## Extract to read
* * * * * * * * *

When the doors finally opened, a diverse group of an estimated 8,000 people filled the Cross Insurance Arena in Portland Maine. It was immediately clear that something special was happening. It was something that the gaggle of other presidential wannabes from Hillary to Jeb, from Donald to Bobbie could only fake.
This was the real thing.

A recent interview between Bernie and Bill Maher went something like this:
“You’re a rock star,” said Maher.
“We had 10,000 people in Wisconsin, I was surprised,” Bernie replied.
“How do you account for this?”
“Well,” said Bernie, “we do what no other candidate in the history of politics has ever done.”
“What’s that?”
“Tell the truth.”
The TV audience laughed at Bernie’s sense of humor. He smiled. Turns out that he wasn’t joking.

The energy at the arena in Portland was tangible. You could feel it. You could almost taste it. It was Walt Whitman’s body electric coming alive:

I sing the body electric,
The armies of those I love engirth me and I engirth them,
They will not let me off till I go with them, respond to them,
And discorrupt them, and charge them full with the charge of the soul.

“Bernie! Bernie! Bernie!” chanted the crowd.

Then Bernie appeared.
“I don’t know if you noticed,” he began, “but there are a lot of people here.” He proceeded to give one of the most electrifying speeches we had ever heard. He called for change. Real change.

“Don't tell me that the United States cannot raise its minimum wage…
“Don't tell me that the richest country in the history of the entire world cannot offer Medicare to all its citizens…
“Don't’ tell me that the richest country in the history of the world cannot expand social security…
He had come not to praise the American political machine, but to transform it.

* * * * * * * * *

## Source data
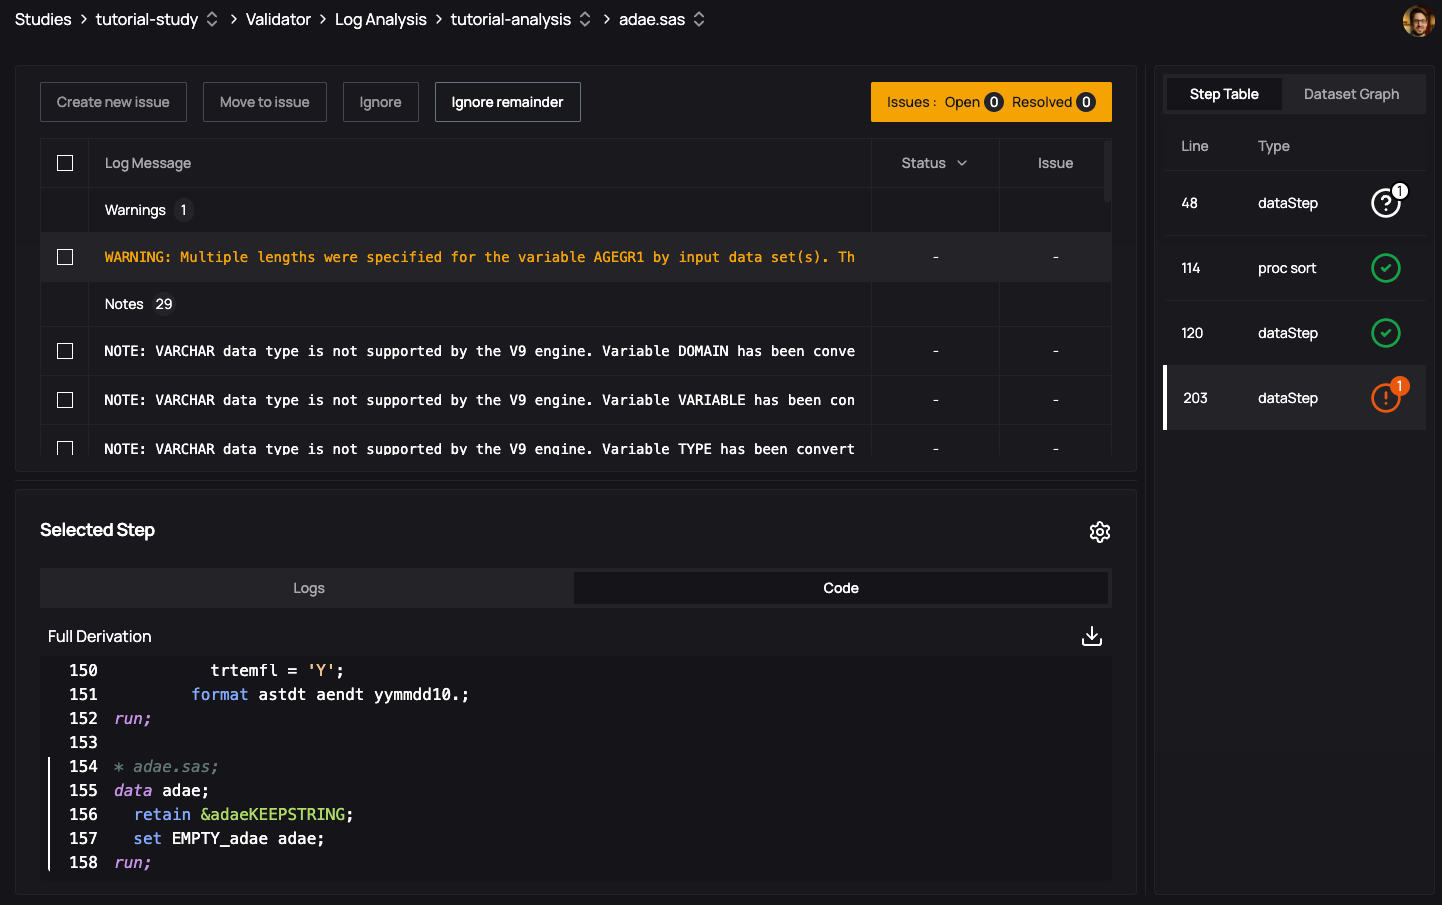Open the adae.sas breadcrumb selector
The height and width of the screenshot is (905, 1442).
[x=698, y=19]
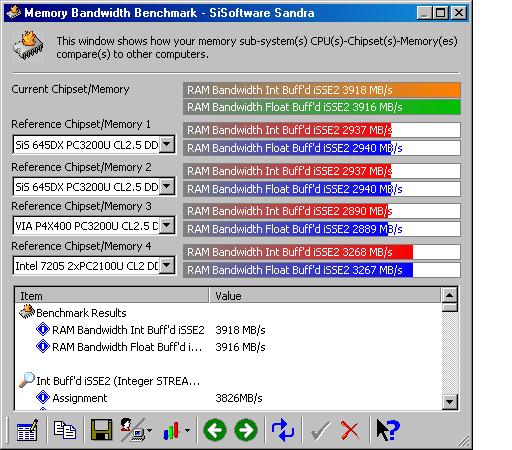Open the user/computer options icon
The height and width of the screenshot is (450, 512).
pos(135,430)
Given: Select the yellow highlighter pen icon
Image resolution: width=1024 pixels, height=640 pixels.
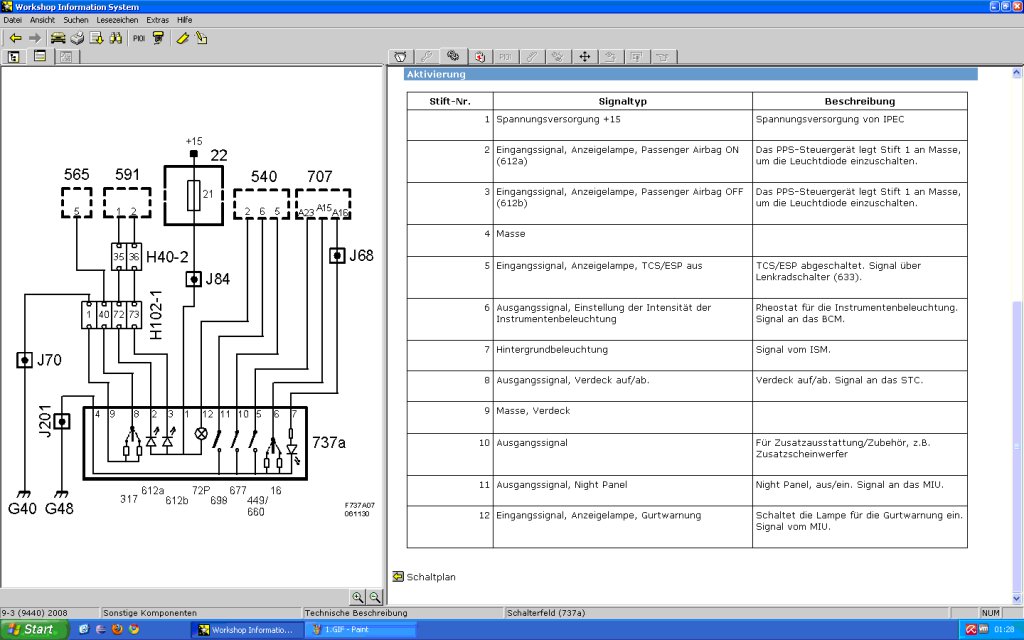Looking at the screenshot, I should [x=183, y=39].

* * * * * * * * *

## Task details
Please continue the Portland rally account, picking up right after its final sentence. The listing comes from a source unrelated to the Portland rally account.

## Response area
“Don't tell me that the most powerful country on earth cannot undo the evil of Citizens United… ”

He revealed that the consummately evil Koch Brothers planned to spend a billion dollars on the next election – more campaign spending than the ENTIRE Republican and the ENTIRE Democratic Party put together.
“Let me be blunt – you know I am rarely blunt,” he joked.
Laughter.
Then he said: “The President of the United States, as well as most members of congress, and the Supreme Court have been purchased by the Koch brothers and by a few other billionaires… They own the government… They want to own everything...
There’s a name for this kind of government. It’s not democracy. It’s oligarchy.”

His speech lasted an hour, but could have gone on all day – no one was leaving. At the end, instead of being whisked off by secret service agents, he waded unprotected into the body electric. He is a brave man. Brave to wade into a crowd of strangers. Brave to be so blunt about the American politic, which is no stranger to violence.

He is much more than a rock star. He is someone his opponents are worried about. The NY Times and Fox News have already done several hit pieces on him. Martin O’Malley’s PAC attacked him instead of the frontrunner, Hillary Clinton. They are worried. Their billionaire supporters are worried. The NY Times reported that Bernie is in a virtual dead heat with Hillary in New Hampshire, and gaining in Iowa, where he drew an unprecedented crowd of 2,000 supporters… in Iowa, where she met with small groups in back rooms and refused to answer questions. Where she lost to Obama in 2008.

Why? How can a candidate without the support of the billionaires go so far in just eight weeks? Maybe it’s because his message is so clear: America is being hoodwinked by big money – betrayed by a handful of billionaire fanatics.
“This is not about me. It is about us,” he said at the end of his speech.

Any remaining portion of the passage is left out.